▶ **TASK GOAL**: Write out, word for word, only the lines from the one with "Bàn giao đỉnh" to the end of the data below.

[RECORDS SUPPLIED Boundary: Start]

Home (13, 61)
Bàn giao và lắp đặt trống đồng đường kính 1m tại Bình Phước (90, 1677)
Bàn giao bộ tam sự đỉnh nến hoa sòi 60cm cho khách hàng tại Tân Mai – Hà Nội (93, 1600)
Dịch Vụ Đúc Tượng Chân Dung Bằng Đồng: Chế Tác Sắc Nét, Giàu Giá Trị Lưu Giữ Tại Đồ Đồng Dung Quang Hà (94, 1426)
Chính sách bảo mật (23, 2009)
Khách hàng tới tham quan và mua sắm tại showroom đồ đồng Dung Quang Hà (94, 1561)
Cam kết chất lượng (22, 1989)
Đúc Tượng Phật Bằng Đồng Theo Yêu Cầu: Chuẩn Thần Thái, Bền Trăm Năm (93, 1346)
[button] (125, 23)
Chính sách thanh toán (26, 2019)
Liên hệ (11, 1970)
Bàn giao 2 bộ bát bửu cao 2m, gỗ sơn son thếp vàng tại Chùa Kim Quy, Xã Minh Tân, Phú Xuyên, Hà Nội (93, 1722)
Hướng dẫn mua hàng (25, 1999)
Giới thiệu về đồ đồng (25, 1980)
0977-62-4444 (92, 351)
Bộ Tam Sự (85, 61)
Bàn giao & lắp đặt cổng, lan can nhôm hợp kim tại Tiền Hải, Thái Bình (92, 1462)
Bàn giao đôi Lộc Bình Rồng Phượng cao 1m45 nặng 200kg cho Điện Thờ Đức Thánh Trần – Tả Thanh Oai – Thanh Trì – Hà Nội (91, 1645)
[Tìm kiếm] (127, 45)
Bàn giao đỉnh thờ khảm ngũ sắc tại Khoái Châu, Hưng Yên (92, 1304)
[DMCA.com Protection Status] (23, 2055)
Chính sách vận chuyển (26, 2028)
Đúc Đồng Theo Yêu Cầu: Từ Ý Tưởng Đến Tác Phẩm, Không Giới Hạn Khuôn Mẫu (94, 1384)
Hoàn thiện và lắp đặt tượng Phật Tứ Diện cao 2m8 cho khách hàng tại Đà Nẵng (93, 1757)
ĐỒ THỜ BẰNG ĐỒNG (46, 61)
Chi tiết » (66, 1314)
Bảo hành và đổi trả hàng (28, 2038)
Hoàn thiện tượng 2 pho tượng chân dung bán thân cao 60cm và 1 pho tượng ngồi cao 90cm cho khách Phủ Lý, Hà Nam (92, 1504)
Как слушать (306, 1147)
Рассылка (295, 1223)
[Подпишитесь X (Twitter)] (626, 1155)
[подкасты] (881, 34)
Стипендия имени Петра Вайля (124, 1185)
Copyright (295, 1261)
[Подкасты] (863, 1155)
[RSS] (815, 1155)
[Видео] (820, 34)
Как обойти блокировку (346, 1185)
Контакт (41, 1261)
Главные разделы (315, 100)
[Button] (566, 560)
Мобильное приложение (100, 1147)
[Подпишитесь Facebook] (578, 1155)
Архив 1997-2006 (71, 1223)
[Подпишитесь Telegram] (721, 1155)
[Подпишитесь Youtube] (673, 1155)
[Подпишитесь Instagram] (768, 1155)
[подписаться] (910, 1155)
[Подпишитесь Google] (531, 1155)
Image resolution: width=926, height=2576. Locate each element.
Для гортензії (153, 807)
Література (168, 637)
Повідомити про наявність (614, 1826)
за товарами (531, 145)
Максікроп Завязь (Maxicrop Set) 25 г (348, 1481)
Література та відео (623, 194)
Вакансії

[RECORDS SUPPLIED Boundary: End]

▶ **RESULT OF THIS EXERCISE**:
Bàn giao đỉnh thờ khảm ngũ sắc tại Khoái Châu, Hưng Yên (92, 1304)
[DMCA.com Protection Status] (23, 2055)
Chính sách vận chuyển (26, 2028)
Đúc Đồng Theo Yêu Cầu: Từ Ý Tưởng Đến Tác Phẩm, Không Giới Hạn Khuôn Mẫu (94, 1384)
Hoàn thiện và lắp đặt tượng Phật Tứ Diện cao 2m8 cho khách hàng tại Đà Nẵng (93, 1757)
ĐỒ THỜ BẰNG ĐỒNG (46, 61)
Chi tiết » (66, 1314)
Bảo hành và đổi trả hàng (28, 2038)
Hoàn thiện tượng 2 pho tượng chân dung bán thân cao 60cm và 1 pho tượng ngồi cao 90cm cho khách Phủ Lý, Hà Nam (92, 1504)
Как слушать (306, 1147)
Рассылка (295, 1223)
[Подпишитесь X (Twitter)] (626, 1155)
[подкасты] (881, 34)
Стипендия имени Петра Вайля (124, 1185)
Copyright (295, 1261)
[Подкасты] (863, 1155)
[RSS] (815, 1155)
[Видео] (820, 34)
Как обойти блокировку (346, 1185)
Контакт (41, 1261)
Главные разделы (315, 100)
[Button] (566, 560)
Мобильное приложение (100, 1147)
[Подпишитесь Facebook] (578, 1155)
Архив 1997-2006 (71, 1223)
[Подпишитесь Telegram] (721, 1155)
[Подпишитесь Youtube] (673, 1155)
[Подпишитесь Instagram] (768, 1155)
[подписаться] (910, 1155)
[Подпишитесь Google] (531, 1155)
Image resolution: width=926, height=2576. Locate each element.
Для гортензії (153, 807)
Література (168, 637)
Повідомити про наявність (614, 1826)
за товарами (531, 145)
Максікроп Завязь (Maxicrop Set) 25 г (348, 1481)
Література та відео (623, 194)
Вакансії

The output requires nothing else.